* [Reading passage]
Heeeeeere’s Arnie—at the FDA Advisory Committee Meeting

I got a big kick out of Acting Chair of the FDA’s Vaccine and Related Biological Products Advisory Committee. Dr. Arnold Monto at the FDA meeting last month for the Pfizer COVID-19 vaccine booster. Everybody else did too, I bet. They all called him Arnie. I’m looking forward to seeing Arnie in action again this week for the meeting on the other boosters, Moderna and J&J. They’ll also discuss mixing and matching vaccine boosters—if Arnie lets them.

Arnie is pretty good at keeping speakers on a timeline. Everybody has a short leash. “That’s all you can ask.” “Keep it short, or I’ll cut you off.” “Hurry up, people want to get out in their gardens.” (He actually said something like that toward the end of the last meeting). The end of the meeting was abrupt. Arnie evidently expected the Advisory Committee on Immunization Practices (ACIP) to tidy up the regulatory decision with which the FDA committee seemed to struggle regarding the Pfizer booster.

* [Work order 1]
Answer these questions about the passage on Dr. Arnold Monto at the FDA meeting:
(a) What did everyone call Dr. Arnold Monto?
(b) Which two boosters are to be covered at this week's meeting?
(c) Which committee did Arnie evidently expect to tidy up the regulatory decision on the Pfizer booster?
* [Work order 2]
Duplicate word for word the stretch of the passage on Dr. Arnold Monto from "I got a big" through "Arnie lets them.".

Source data
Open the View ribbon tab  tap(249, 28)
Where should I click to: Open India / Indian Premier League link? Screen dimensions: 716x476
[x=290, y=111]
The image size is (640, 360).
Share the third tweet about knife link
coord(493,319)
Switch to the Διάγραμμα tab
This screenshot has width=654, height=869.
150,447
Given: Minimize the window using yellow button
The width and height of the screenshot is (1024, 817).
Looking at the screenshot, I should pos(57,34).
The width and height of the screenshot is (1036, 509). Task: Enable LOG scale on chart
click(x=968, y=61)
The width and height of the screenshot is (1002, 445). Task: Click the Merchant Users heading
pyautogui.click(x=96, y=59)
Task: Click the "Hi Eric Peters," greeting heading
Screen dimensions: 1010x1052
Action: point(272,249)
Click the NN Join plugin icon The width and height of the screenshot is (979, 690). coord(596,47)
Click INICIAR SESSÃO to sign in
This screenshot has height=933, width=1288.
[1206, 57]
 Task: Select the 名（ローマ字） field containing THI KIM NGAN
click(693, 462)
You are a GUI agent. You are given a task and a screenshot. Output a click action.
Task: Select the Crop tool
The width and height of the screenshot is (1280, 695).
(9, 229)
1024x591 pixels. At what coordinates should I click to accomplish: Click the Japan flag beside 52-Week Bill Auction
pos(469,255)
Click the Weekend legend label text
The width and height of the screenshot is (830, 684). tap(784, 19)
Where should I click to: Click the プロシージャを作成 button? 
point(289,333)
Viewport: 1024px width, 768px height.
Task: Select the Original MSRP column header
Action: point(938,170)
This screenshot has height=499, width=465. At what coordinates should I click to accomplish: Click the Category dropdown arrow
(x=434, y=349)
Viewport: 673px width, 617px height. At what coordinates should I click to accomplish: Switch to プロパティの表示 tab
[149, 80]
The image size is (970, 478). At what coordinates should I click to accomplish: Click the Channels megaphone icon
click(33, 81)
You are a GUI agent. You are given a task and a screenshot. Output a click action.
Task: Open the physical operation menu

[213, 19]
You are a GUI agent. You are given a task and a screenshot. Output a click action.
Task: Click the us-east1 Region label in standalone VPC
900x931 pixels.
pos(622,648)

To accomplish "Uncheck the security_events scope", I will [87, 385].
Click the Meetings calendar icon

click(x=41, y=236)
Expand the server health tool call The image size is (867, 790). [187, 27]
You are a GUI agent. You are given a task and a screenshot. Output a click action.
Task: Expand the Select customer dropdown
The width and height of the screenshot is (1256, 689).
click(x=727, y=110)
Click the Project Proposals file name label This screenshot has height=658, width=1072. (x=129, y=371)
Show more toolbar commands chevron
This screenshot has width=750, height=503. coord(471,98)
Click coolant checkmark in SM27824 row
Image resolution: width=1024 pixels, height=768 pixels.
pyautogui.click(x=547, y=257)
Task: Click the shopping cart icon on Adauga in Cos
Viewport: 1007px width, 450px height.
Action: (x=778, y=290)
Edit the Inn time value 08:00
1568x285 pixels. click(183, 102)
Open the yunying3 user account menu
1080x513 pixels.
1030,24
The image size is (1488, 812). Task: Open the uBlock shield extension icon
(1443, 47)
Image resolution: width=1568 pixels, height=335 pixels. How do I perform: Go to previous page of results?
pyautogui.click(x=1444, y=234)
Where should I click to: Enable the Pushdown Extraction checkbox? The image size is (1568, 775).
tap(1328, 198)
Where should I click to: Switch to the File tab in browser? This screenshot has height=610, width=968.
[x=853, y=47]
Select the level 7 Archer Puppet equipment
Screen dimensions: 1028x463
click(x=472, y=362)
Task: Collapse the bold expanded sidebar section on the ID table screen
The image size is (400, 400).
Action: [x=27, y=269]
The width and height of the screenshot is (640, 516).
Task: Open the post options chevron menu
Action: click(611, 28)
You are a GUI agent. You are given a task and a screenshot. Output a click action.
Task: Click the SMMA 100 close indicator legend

* [Task solution 1]
(a) Arnie
(b) Moderna and J&J
(c) The Advisory Committee on Immunization Practices (ACIP)

* [Task solution 2]
I got a big kick out of Acting Chair of the FDA’s Vaccine and Related Biological Products Advisory Committee. Dr. Arnold Monto at the FDA meeting last month for the Pfizer COVID-19 vaccine booster. Everybody else did too, I bet. They all called him Arnie. I’m looking forward to seeing Arnie in action again this week for the meeting on the other boosters, Moderna and J&J. They’ll also discuss mixing and matching vaccine boosters—if Arnie lets them.